# LESETEXT
----------------------------------------

Als Ossi diskriminiert?
SPIEGEL: Was macht Sie so sicher, dass für die Absage nicht andere Gründe ausschlaggebend waren?
Gabriela S.: Auf dem zurückgesandten Lebenslauf stand ein großes „Minus“-Zeichen. Dahinter handschriftlich das Wort „Ossi“. Wie soll man das sonst deuten? Schon das Wort „Ossi“ ist in diesem Zusammenhang nicht zulässig. Und dann das „Minus“ davor. Ich kann mir nicht vorstellen, dass ich mich als „Minus-Ossi“ bezeichnen lassen muss.
SPIEGEL: Der potentielle Arbeitgeber sagt, „Ossi“ sei positiv gemeint. Er beschäftige sechs Ostdeutsche.
Gabriela S.: Ja, ich kenne die Argumentation. Er hat uns sogar die Todesanzeige eines Kollegen mit DDR-Herkunft als Beleg dafür geschickt, dass die Leute bis zum Tod bei ihm bleiben dürfen. Und er sagt, er selbst habe die Anmerkungen gar nicht geschrieben, sondern seine Mitarbeiterin. Er kann sich drehen und wenden, wie er will: Ich habe mich als ehemalige DDR-Bürgerin diskriminiert gefühlt, und ich lasse mir das nicht gefallen.
Quelle: SPIEGEL-Online vom 12.4.2010
Stellenbesetzung handelt nicht davon, ob Sie Osttiroler oder Westerwälder sind, ob Sie eine dunkle Haut oder eine helle Stimme haben, ob Sie Térez, Varek, Ying oder Ümit heißen: Es geht um Ihre persönliche Leistungsbilanz, die weitgehend Ihr besonderes Leistungsversprechen begründet. Bedeutsam ist Ihr eigenes Handeln in der Vergangenheit, aus dem der Jobvergeber Ihre Handlungsweise in der Zukunft ableitet. Jobkandidaten machen schon auch ihre Qualitäten zum Thema, aber nie ihre eigene Befindlichkeit.
Inwieweit sollten Sie sich dann mit einem Stellenanbieter weiter abgeben, der seinen schwarzen Seelenzustand hervorkehrt und der in seiner verbohrten Verblendung befindet, dass er von seinem Ressentiment nicht lassen mag? Wie sollten Sie als Bewerber mit einer sachlich nicht gerechtfertigten, unfairen und Sie verletzenden Ablehnung umgehen?
1. Es besteht begründeter Anlass anzunehmen, dass die Verweigerung Methode hat: Dann lassen Sie einen Fachanwalt prüfen, ob Sie auf dem Klageweg eine Entschädigung herausholen.

----------------------------------------

# BEREITGESTELLTE AUFLISTUNG
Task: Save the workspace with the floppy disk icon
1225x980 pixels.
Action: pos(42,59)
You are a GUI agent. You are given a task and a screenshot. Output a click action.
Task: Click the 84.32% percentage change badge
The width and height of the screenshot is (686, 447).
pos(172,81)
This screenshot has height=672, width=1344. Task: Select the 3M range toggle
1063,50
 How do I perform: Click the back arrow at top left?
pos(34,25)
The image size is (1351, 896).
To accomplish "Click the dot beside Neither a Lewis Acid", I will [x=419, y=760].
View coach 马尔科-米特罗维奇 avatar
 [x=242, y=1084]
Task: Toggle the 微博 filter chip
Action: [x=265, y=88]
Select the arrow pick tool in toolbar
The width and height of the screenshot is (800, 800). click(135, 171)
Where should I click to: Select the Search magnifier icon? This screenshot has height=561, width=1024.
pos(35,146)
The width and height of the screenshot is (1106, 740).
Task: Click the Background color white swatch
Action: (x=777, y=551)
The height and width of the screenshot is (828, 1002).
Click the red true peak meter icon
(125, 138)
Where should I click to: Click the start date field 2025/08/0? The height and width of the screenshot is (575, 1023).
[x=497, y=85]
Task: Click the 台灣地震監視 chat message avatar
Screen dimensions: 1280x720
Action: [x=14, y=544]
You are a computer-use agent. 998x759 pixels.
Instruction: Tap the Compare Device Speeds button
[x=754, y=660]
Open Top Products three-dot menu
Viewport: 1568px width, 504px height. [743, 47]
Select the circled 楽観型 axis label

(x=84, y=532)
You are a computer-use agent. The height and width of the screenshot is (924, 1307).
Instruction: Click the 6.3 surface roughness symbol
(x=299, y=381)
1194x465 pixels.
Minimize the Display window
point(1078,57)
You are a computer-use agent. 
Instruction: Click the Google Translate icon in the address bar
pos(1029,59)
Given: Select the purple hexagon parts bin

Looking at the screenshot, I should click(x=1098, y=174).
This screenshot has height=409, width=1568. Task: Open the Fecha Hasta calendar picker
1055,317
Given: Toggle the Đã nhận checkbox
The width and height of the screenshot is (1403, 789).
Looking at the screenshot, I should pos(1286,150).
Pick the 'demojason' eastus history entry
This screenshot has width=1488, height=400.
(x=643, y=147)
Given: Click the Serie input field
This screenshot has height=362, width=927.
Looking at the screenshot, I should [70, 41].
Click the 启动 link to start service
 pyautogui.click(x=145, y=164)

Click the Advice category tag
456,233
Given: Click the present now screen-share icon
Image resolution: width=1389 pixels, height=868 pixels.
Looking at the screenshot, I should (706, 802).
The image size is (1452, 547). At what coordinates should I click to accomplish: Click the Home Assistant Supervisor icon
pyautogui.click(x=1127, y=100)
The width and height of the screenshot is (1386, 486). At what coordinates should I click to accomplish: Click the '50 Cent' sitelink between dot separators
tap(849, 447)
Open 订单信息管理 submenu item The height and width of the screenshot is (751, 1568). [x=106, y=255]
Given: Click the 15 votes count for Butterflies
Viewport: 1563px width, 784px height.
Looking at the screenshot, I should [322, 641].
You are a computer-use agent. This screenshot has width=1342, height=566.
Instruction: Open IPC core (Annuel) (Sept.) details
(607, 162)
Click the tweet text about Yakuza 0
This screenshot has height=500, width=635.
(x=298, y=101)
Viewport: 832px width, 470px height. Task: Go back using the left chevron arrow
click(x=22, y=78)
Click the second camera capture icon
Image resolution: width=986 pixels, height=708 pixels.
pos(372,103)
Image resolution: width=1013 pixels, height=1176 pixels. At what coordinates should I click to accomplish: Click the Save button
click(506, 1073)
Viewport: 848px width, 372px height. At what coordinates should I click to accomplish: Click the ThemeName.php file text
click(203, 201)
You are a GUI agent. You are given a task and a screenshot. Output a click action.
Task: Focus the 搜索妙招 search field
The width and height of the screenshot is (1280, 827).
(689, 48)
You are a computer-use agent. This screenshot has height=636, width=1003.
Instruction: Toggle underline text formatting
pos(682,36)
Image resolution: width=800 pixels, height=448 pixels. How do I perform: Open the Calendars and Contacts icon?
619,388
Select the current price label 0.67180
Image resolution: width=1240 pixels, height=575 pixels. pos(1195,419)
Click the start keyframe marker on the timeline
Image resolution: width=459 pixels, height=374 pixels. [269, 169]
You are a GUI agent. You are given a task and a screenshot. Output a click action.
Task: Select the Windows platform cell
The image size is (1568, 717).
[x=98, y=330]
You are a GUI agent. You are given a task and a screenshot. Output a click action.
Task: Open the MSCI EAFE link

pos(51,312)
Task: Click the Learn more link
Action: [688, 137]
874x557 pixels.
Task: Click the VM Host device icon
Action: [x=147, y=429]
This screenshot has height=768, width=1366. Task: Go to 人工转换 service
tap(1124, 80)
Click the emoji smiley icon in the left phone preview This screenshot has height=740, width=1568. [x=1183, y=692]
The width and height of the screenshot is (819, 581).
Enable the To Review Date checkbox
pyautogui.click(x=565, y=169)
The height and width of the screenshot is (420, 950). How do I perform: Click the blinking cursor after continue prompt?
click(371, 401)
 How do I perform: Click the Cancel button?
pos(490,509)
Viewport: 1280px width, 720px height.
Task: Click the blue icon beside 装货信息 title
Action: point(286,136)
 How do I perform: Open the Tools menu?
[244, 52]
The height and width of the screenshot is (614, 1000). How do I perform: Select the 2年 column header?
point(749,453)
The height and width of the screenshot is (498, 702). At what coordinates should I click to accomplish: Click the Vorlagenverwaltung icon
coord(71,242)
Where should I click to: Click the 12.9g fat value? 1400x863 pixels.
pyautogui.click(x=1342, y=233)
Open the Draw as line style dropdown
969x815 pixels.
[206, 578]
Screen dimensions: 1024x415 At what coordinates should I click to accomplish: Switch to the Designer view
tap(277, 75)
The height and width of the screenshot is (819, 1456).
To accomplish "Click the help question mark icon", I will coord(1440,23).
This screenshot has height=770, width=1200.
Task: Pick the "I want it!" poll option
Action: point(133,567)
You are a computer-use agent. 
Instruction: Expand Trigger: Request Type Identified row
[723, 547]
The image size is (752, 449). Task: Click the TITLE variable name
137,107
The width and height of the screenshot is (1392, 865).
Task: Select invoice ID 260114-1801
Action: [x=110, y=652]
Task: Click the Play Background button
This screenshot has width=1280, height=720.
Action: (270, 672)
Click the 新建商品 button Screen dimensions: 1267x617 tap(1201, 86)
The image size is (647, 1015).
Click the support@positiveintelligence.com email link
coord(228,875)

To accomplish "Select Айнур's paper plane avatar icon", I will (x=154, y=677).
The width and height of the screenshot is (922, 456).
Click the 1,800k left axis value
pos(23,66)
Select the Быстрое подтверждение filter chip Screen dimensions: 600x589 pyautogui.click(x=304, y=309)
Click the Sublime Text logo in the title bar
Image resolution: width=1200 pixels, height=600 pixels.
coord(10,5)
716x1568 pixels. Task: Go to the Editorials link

----------------------------------------

# AUFGABENSTELLUNG
A – Welches Wort stand laut dem Lesetext handschriftlich hinter dem „Minus“-Zeichen auf dem zurückgesandten Lebenslauf?
B – Kopieren Sie aus dem Lesetext alles von „1. Es besteht“ bis hinunter zu „eine Entschädigung herausholen.“ wortgetreu heraus.
Die Auflistung stammt aus einer anderen Quelle als der Lesetext.

# LÖSUNGEN
A – Das Wort „Ossi“.

B –
1. Es besteht begründeter Anlass anzunehmen, dass die Verweigerung Methode hat: Dann lassen Sie einen Fachanwalt prüfen, ob Sie auf dem Klageweg eine Entschädigung herausholen.